YOUR GOAL ->
Locate each line in the records containing "computer". Copy it.

....

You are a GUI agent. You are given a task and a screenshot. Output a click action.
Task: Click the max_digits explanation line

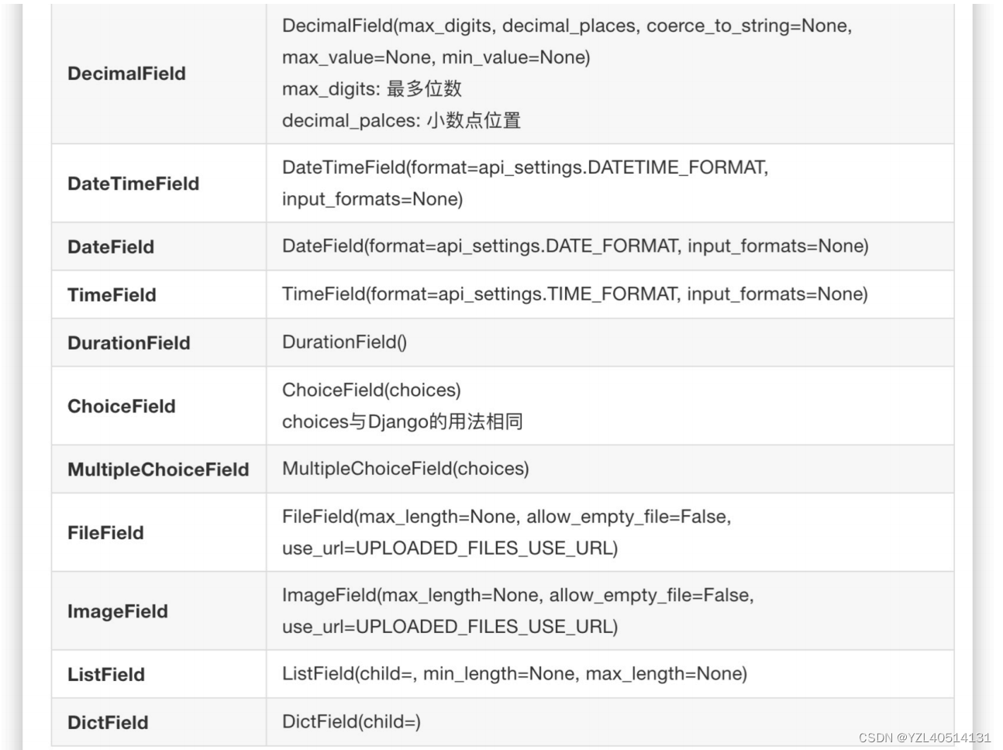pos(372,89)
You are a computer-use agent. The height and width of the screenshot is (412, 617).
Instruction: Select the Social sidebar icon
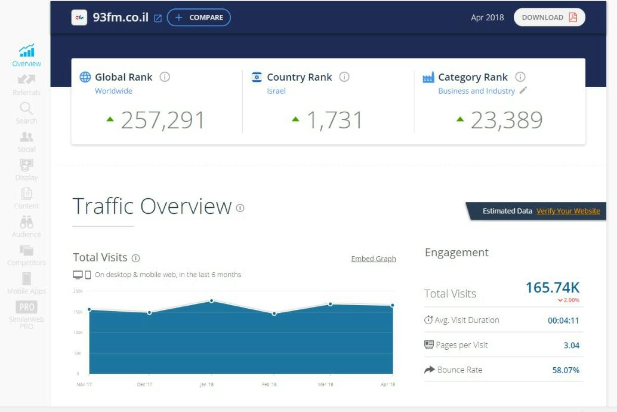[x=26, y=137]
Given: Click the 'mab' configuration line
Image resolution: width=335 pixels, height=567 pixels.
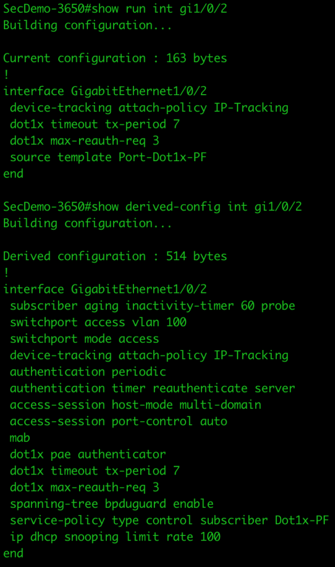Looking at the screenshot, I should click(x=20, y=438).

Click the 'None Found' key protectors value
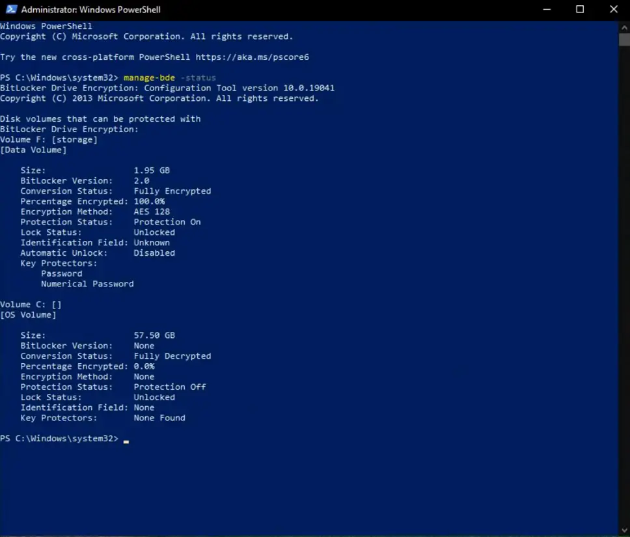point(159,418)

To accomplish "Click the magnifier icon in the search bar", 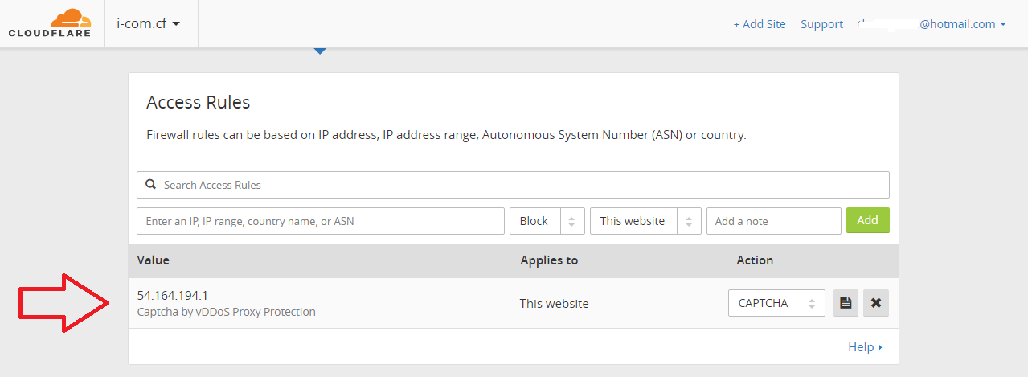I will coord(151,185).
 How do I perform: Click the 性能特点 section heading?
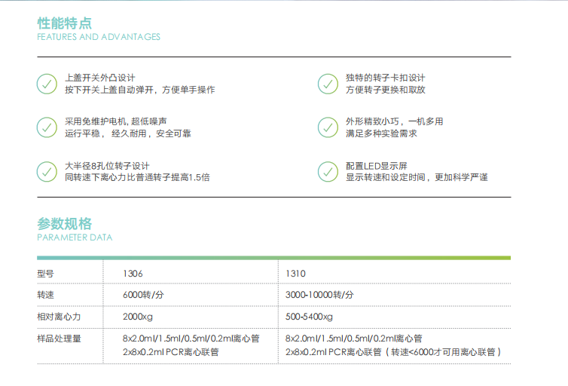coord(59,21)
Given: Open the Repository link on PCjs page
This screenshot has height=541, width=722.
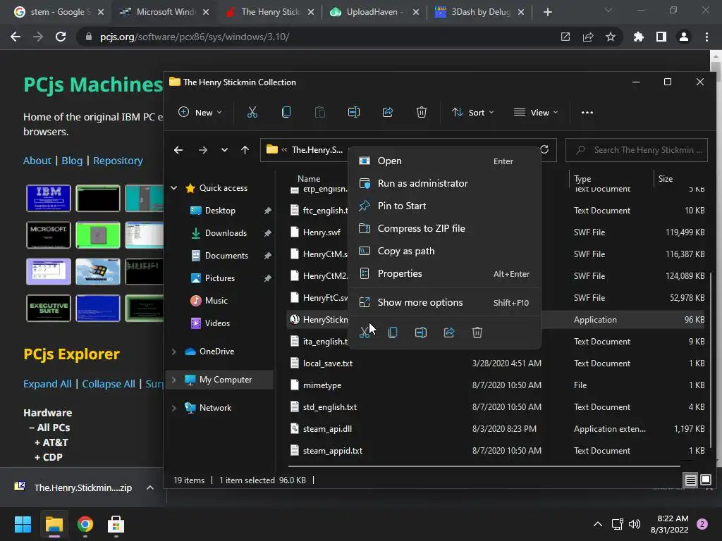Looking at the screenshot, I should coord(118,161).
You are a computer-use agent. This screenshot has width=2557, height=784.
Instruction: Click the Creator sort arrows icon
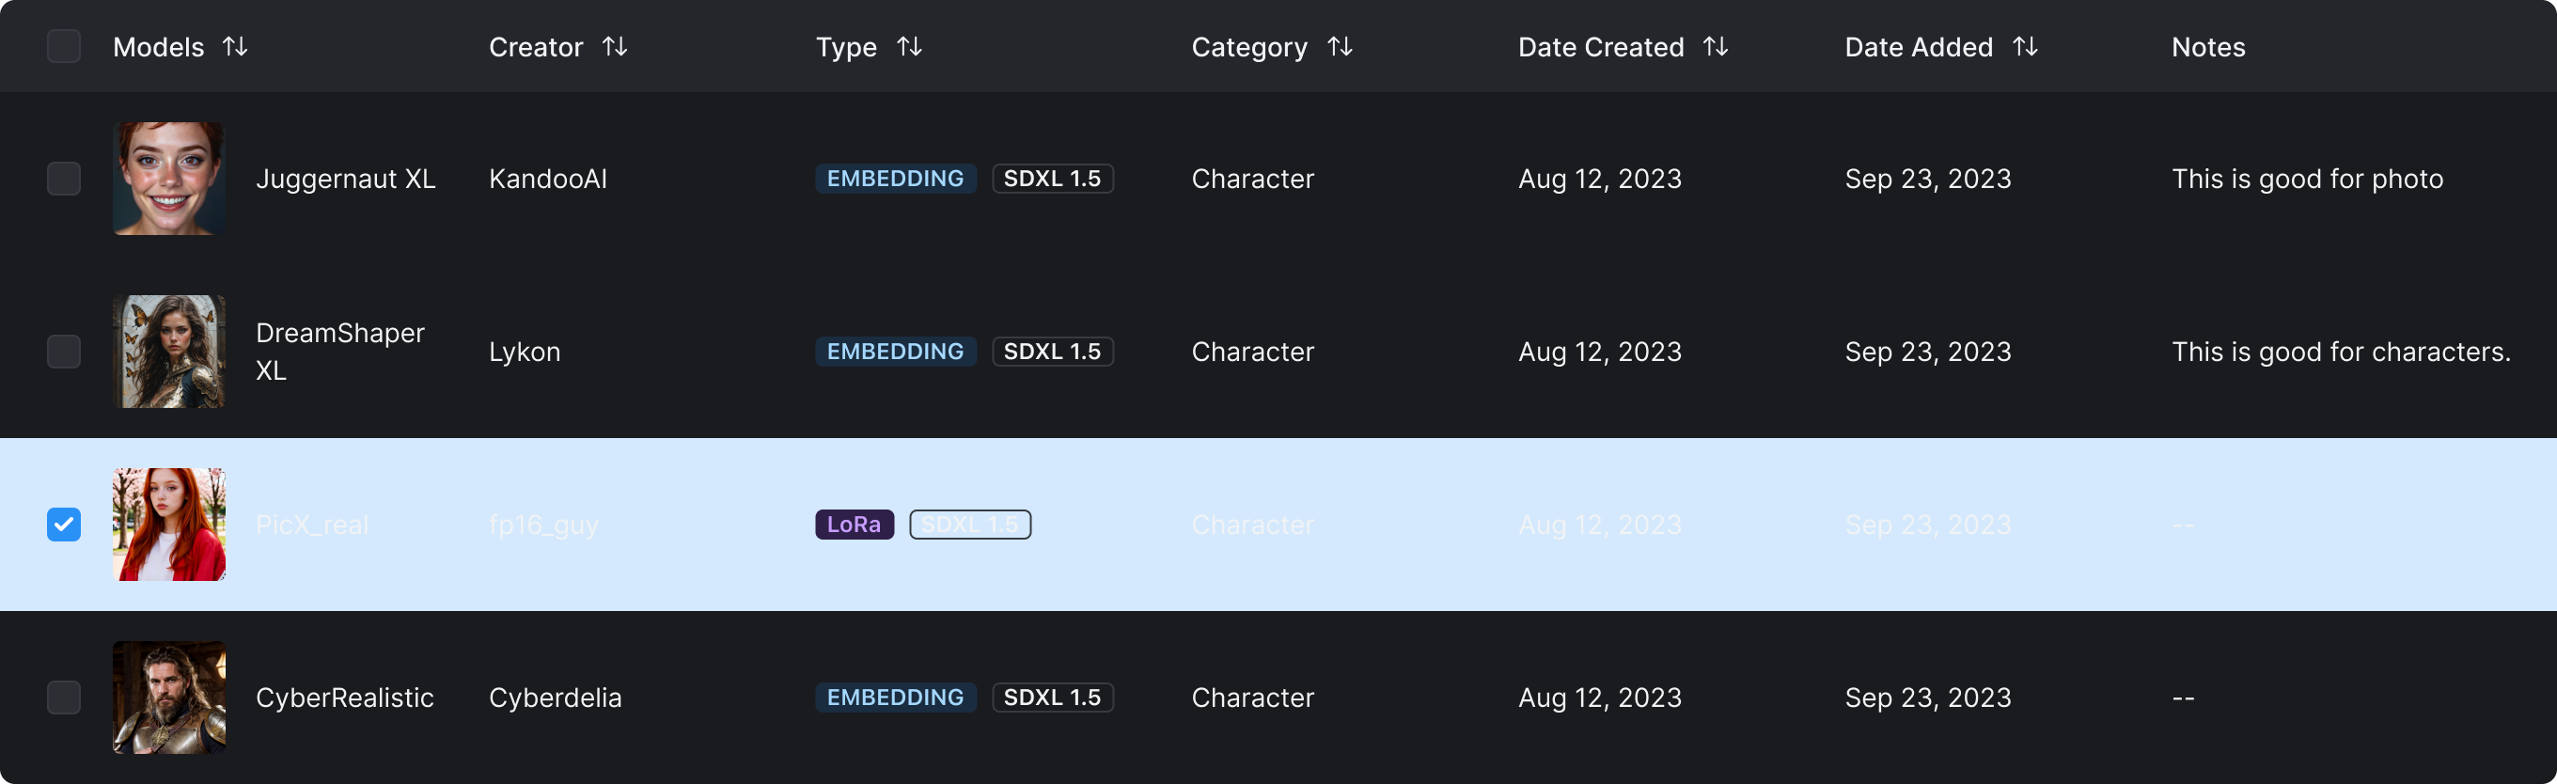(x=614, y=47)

....

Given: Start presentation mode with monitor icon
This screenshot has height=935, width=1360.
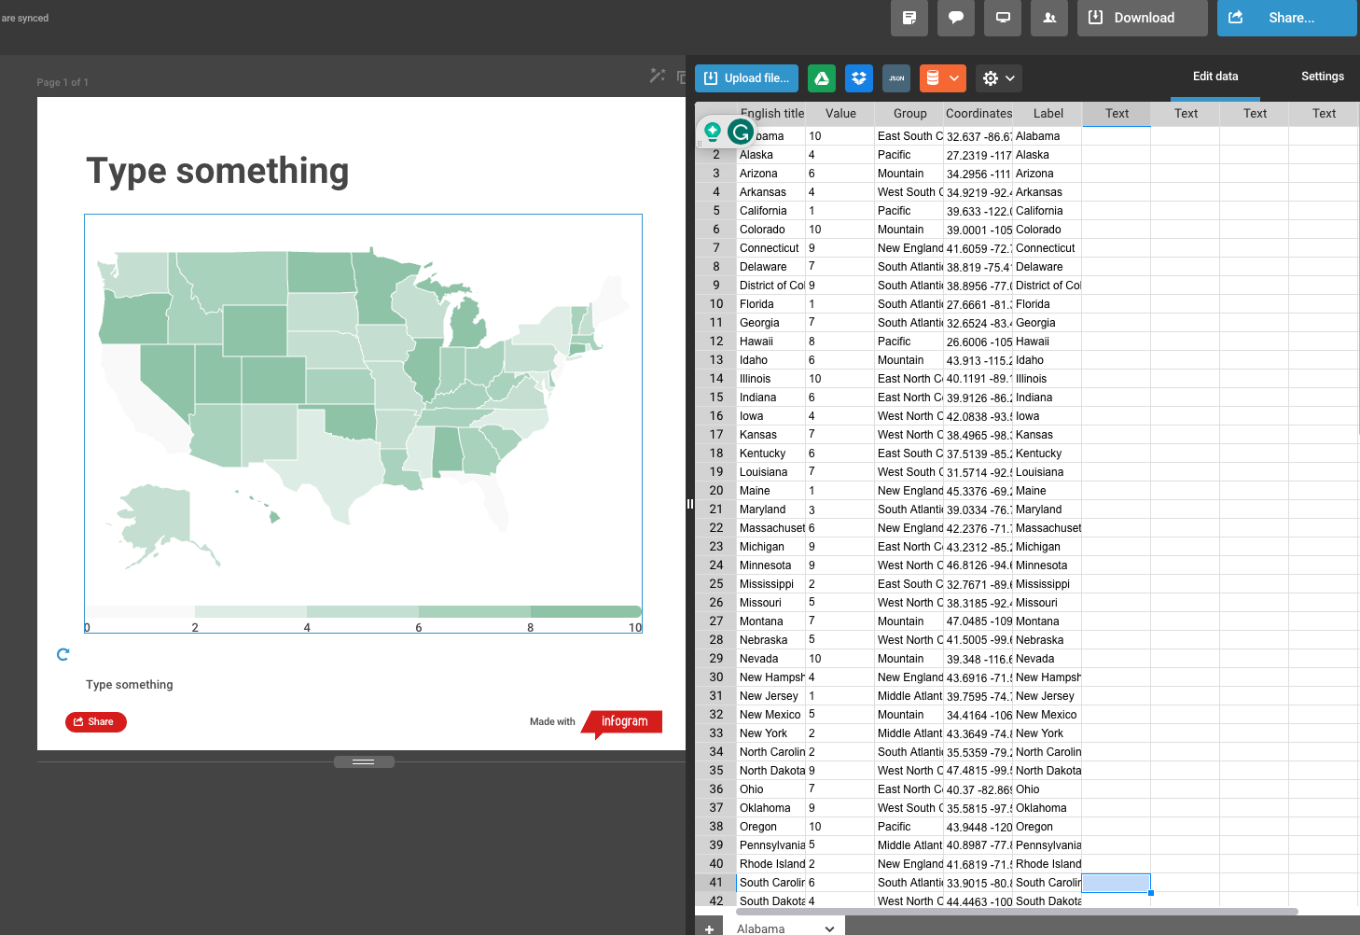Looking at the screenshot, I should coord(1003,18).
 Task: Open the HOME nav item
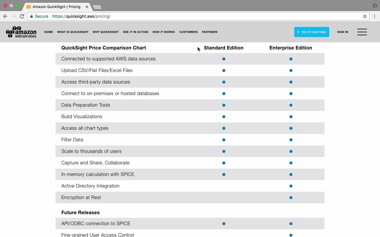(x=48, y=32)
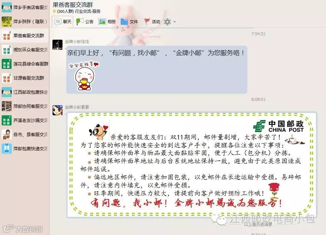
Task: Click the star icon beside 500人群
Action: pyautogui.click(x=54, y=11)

....

SOLVED PROBLEM ->
You are a computer-use agent. The height and width of the screenshot is (412, 617).
You are a computer-use agent. This screenshot has width=2557, height=784.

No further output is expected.